__WORK TO COMPLETE__
Can you render every line of the listing below as one string in a JSON list, leaving out the blank lines?
#### TASK DATA ####
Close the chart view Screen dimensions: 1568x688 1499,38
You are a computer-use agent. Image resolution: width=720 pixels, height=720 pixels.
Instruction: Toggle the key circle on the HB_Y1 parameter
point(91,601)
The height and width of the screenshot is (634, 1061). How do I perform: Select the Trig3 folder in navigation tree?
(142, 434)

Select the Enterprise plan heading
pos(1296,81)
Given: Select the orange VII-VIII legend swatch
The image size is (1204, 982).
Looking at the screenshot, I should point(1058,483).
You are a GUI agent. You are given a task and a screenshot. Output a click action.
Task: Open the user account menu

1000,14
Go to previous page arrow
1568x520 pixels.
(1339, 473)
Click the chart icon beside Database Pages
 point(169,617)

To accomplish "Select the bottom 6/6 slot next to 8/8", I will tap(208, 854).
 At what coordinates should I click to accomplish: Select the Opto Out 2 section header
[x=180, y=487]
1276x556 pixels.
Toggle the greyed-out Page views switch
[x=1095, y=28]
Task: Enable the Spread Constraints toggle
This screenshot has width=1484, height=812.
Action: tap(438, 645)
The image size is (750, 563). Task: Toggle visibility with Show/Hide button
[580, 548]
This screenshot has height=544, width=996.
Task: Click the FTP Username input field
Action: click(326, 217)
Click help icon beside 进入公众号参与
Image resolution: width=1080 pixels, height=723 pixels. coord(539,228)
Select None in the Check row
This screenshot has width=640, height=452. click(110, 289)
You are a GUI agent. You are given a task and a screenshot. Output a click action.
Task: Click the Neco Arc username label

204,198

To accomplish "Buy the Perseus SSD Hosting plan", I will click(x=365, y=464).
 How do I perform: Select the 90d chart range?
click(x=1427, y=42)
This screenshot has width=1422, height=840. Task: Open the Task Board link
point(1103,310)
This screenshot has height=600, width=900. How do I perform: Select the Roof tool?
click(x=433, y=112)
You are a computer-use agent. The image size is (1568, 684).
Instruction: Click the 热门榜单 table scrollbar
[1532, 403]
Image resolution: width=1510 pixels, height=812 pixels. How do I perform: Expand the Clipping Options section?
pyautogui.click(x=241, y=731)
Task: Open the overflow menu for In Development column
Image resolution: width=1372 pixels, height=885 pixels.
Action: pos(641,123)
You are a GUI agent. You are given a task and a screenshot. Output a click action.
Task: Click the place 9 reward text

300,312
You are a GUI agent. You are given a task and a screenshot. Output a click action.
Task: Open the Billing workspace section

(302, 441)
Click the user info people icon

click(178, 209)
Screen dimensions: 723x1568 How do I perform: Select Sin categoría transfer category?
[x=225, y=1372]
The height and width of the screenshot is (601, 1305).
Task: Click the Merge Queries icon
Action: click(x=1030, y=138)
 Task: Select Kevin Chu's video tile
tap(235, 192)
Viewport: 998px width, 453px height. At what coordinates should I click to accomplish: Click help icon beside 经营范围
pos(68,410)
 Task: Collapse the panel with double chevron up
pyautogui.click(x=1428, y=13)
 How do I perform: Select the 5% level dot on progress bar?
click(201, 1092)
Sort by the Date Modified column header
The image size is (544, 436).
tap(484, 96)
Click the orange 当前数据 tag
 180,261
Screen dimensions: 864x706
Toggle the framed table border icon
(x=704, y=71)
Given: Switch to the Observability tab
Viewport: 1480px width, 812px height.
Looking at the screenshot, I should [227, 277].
####
__ANSWER TO THE TASK__
[
  "Close the chart view Screen dimensions: 1568x688 1499,38",
  "You are a computer-use agent. Image resolution: width=720 pixels, height=720 pixels.",
  "Instruction: Toggle the key circle on the HB_Y1 parameter",
  "point(91,601)",
  "The height and width of the screenshot is (634, 1061). How do I perform: Select the Trig3 folder in navigation tree?",
  "(142, 434)",
  "Select the Enterprise plan heading",
  "pos(1296,81)",
  "Given: Select the orange VII-VIII legend swatch",
  "The image size is (1204, 982).",
  "Looking at the screenshot, I should point(1058,483).",
  "You are a GUI agent. You are given a task and a screenshot. Output a click action.",
  "Task: Open the user account menu",
  "1000,14",
  "Go to previous page arrow",
  "1568x520 pixels.",
  "(1339, 473)",
  "Click the chart icon beside Database Pages",
  " point(169,617)",
  "To accomplish \"Select the bottom 6/6 slot next to 8/8\", I will tap(208, 854).",
  " At what coordinates should I click to accomplish: Select the Opto Out 2 section header",
  "[x=180, y=487]",
  "1276x556 pixels.",
  "Toggle the greyed-out Page views switch",
  "[x=1095, y=28]",
  "Task: Enable the Spread Constraints toggle",
  "This screenshot has width=1484, height=812.",
  "Action: tap(438, 645)",
  "The image size is (750, 563). Task: Toggle visibility with Show/Hide button",
  "[580, 548]",
  "This screenshot has height=544, width=996.",
  "Task: Click the FTP Username input field",
  "Action: click(326, 217)",
  "Click help icon beside 进入公众号参与",
  "Image resolution: width=1080 pixels, height=723 pixels. coord(539,228)",
  "Select None in the Check row",
  "This screenshot has width=640, height=452. click(110, 289)",
  "You are a GUI agent. You are given a task and a screenshot. Output a click action.",
  "Task: Click the Neco Arc username label",
  "204,198",
  "To accomplish \"Buy the Perseus SSD Hosting plan\", I will click(x=365, y=464).",
  " How do I perform: Select the 90d chart range?",
  "click(x=1427, y=42)",
  "This screenshot has width=1422, height=840. Task: Open the Task Board link",
  "point(1103,310)",
  "This screenshot has height=600, width=900. How do I perform: Select the Roof tool?",
  "click(x=433, y=112)",
  "You are a computer-use agent. The image size is (1568, 684).",
  "Instruction: Click the 热门榜单 table scrollbar",
  "[1532, 403]",
  "Image resolution: width=1510 pixels, height=812 pixels. How do I perform: Expand the Clipping Options section?",
  "pyautogui.click(x=241, y=731)",
  "Task: Open the overflow menu for In Development column",
  "Image resolution: width=1372 pixels, height=885 pixels.",
  "Action: pos(641,123)",
  "You are a GUI agent. You are given a task and a screenshot. Output a click action.",
  "Task: Click the place 9 reward text",
  "300,312",
  "You are a GUI agent. You are given a task and a screenshot. Output a click action.",
  "Task: Open the Billing workspace section",
  "(302, 441)",
  "Click the user info people icon",
  "click(178, 209)",
  "Screen dimensions: 723x1568 How do I perform: Select Sin categoría transfer category?",
  "[x=225, y=1372]",
  "The height and width of the screenshot is (601, 1305).",
  "Task: Click the Merge Queries icon",
  "Action: click(x=1030, y=138)",
  " Task: Select Kevin Chu's video tile",
  "tap(235, 192)",
  "Viewport: 998px width, 453px height. At what coordinates should I click to accomplish: Click help icon beside 经营范围",
  "pos(68,410)",
  " Task: Collapse the panel with double chevron up",
  "pyautogui.click(x=1428, y=13)",
  " How do I perform: Select the 5% level dot on progress bar?",
  "click(201, 1092)",
  "Sort by the Date Modified column header",
  "The image size is (544, 436).",
  "tap(484, 96)",
  "Click the orange 当前数据 tag",
  " 180,261",
  "Screen dimensions: 864x706",
  "Toggle the framed table border icon",
  "(x=704, y=71)",
  "Given: Switch to the Observability tab",
  "Viewport: 1480px width, 812px height.",
  "Looking at the screenshot, I should [227, 277]."
]